▸ **Reading text**:
Start of Block
Text by Harvey Schmiedeke

Whether it’s the little tug boat reefed in 25 feet of water in Curacao or a newly discovered German U-Boat being explored by a tech team, the allure of sunken ships is irresistible.

On a shallow wreck frequented by cruise ship snuba divers in Carlisle Bay, Barbados, I once found a full set of dentures. No doubt some rapturous geezer ran out of hose trying to get as close as possible. Earlier that day and just a few miles away I penetrated the Greek freighter Stavronokita forward of the propeller. I then had my own “religious experience” working my way up, deck by deck, videoing the amazing interplay of light, life and forms, eventually to deco on the mast— a psychedelic forest of invertebrates and fish.

Let me ask you a couple of questions.

If you’ve been diving for decades, what do you notice about the changing conditions under that choppy surface? Depleted fish and invertebrate resources, damaged and bleached coral, invasive species and pollution are a few of the “crimes” to which we as divers are eye witnesses.

On the other hand, if you’ve been diving any of the growing number of ships intentionally sunk as man-made reefs—from the Spiegel Grove in Florida, or the Yukon in California, or the McKenzie in British Columbia, what have you witnessed? Over a period of ten years or less, these ships begin resembling parade floats through an incredible explosion of life.

Here on the left coast, and to the North, white plumose anemones, sea fans, and even kelp become home for all sorts of critters. On the east coast and to the south, sponges of all varieties spring up along with fans and invertebrate life. The reef becomes home to a density of critters that can, literally, make your head spin.

Leave a ship open to the elements on the surface and it just rusts and becomes a toxic mess. Have you ever wondered how it is that the living ocean transforms ships with the enthusiasm of a child creating a “castle” from a large cardboard box?

The simple “science” of reefing is really nature’s way of recycling. Put a ship (or any object with a positive electrical charge) in the ocean (seawater has a negative charge) and the magic happens. That smidgen of current instantly begins encapsulating the ship with calcium carbonate and creating a fertile field for those trillions of little critters like plankton that float eternally in the abyss looking for a place to call home. What was once a home for sailors now becomes a home for marine life.

I refer to such intentional sinkings and the reefs that result as either cultured reefs or man-made reefs rather than “artificial.” There is nothing artificial about them.

The attraction of these sunken treasures is not only to our marine brethren of course. Divers flock to these ships, spending money and stimulating enormous economic benefits.


There are really only four ways to recycle the many hundreds of ocean-going vessels that are retired annually on Earth.
End of Block
▸ **Data under study**:
Start of Block
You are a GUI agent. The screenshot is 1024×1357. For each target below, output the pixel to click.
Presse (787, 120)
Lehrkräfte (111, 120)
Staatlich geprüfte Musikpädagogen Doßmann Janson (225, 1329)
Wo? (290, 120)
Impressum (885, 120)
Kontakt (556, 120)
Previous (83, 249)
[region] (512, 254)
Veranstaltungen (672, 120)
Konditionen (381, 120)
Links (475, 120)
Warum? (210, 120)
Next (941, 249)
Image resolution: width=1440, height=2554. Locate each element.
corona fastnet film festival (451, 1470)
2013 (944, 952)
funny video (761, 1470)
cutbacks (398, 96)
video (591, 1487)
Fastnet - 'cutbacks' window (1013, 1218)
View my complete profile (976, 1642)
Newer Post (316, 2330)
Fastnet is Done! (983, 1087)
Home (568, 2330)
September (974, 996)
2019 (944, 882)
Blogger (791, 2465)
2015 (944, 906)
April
End of Block
▸ **Task list**:
**a)** Quote the shipwreck article word for word, starting at the words "Here on the" and stopping after "large cardboard box?".
**b)** In the shipwreck article, what did the writer once find on a shallow wreck in Carlisle Bay, Barbados?
**c)** Continue the shipwreck article after its final sentence about the four ways to recycle retired ocean-going vessels.

▸ **Response list**:
**a)**
Here on the left coast, and to the North, white plumose anemones, sea fans, and even kelp become home for all sorts of critters. On the east coast and to the south, sponges of all varieties spring up along with fans and invertebrate life. The reef becomes home to a density of critters that can, literally, make your head spin.

Leave a ship open to the elements on the surface and it just rusts and becomes a toxic mess. Have you ever wondered how it is that the living ocean transforms ships with the enthusiasm of a child creating a “castle” from a large cardboard box?

**b)** A full set of dentures.

**c)**
First, you can scrap them for razor blades or rebar, here in the US or overseas. Until recently, steel prices have been so low as to make this a losing proposition for scrappers. There aren’t any scrappers on the West Coast, for instance. Rising steel prices have made this more attractive, but the economic benefits are short lived and not as sustainable as ships to reefs.

That’s the case with domestic recycling. Ship breaking overseas such as that in Alang, India is such a human and ecological disaster that Greenpeace set off an international firestorm a few years back, and rightly so. In the US, this alternative for scrapping Navy ships is banned, though some ships with home ports in Caribbean countries and elsewhere still participate.

Secondly, you can clean the ships and use them for sink exercises in the deep ocean, which has zero economic upside other than disposing of the problem quickly and giving sailors target practice. The downside is that the ships still have to be cleaned, though not to the standards they are for reefing and thus there are possible toxins and spread of invasive species.

The third alternative, and what the government has done which has resulted in a PR and legal nightmare for them in Suisun Bay, is to warehouse the ships for decades. Uncleaned, exposed to the elements,

the deteriorating ships become a toxic time bomb. Economically, the cost for mere storage has risen to billions over the years. This is not a solution at all. It is the avoidance of a solution and it’s come back to bite them in the butt with a lawsuit from Arc Ecology 2007.

The fourth and only truly sustainable alternative, with benefits for both the ecology and the economy, is to clean the ships of all toxic substances and to strategically sink them as man-made reefs. Many sinkings are within recreational diving depths, though some (like aircraft carriers) can be sunk in deep waters.

Pioneering provinces like British Columbia and countries like New Zealand attract millions annually and states like Florida with just under 2400 artificial reefs realize billions of dollars in underwater tourism. This is all to the benefit not only of the dive community, but to economic interests like transportation, tourism, hotels and restaurants.

The government, sitting atop this economic chain, benefits through increased tax revenues. Tax consumers become tax payers.

All good, eh? You may well ask, as many of us have, what’s the “down side” to reefing ships? Why is it that this process isn’t embraced by everyone? Why do some even oppose it?


My daughter was watching an episode of The Simpson’s recently when I passed through the living room. Homer, asked to participate in a community project, paused to worry over the proposition, then asked, “Do I have to do anything?”

We’re going to discuss the current impasse with getting retired naval ships under reasonable terms from the Federal government, but before we shift blame to the Feds, let’s not be Homer Simpson.

The downside is that somebody, driven by purpose and willing to put their butt on the line, has to do it. “Doh!”

It seems for every one person willing to actually do something, there are at lest 283 bureaucrats and nay-sayers determined that you’re not going to do something, and about 2,830,000 among even those who stand to benefit from reefing, that are caught in the “Homer effect.”

The interview that follows is a study in such purpose and tenacity. Anyone crazed enough to put the boots on to begin the journey to reefing and those who hope to benefit from this movement will do well to listen to his words.

I first met Dick, like many divers do, through his products. My CLX 450 dry suit became a constant companion, followed by a CF 200 model. You build a certain affinity for the man through the quality of his products and the many adventures they make possible, even without meeting him.

But, one day four years ago, I saw an announcement for a Ships to Reefs meeting in San Diego and made my way down from LA to a meeting which had attracted about 50 others.

Frankly, there was a lot of enthusiasm and noise in that room, desire and confusion, opinions and disagreements—a lot more heat than light.

And then Dick took the floor.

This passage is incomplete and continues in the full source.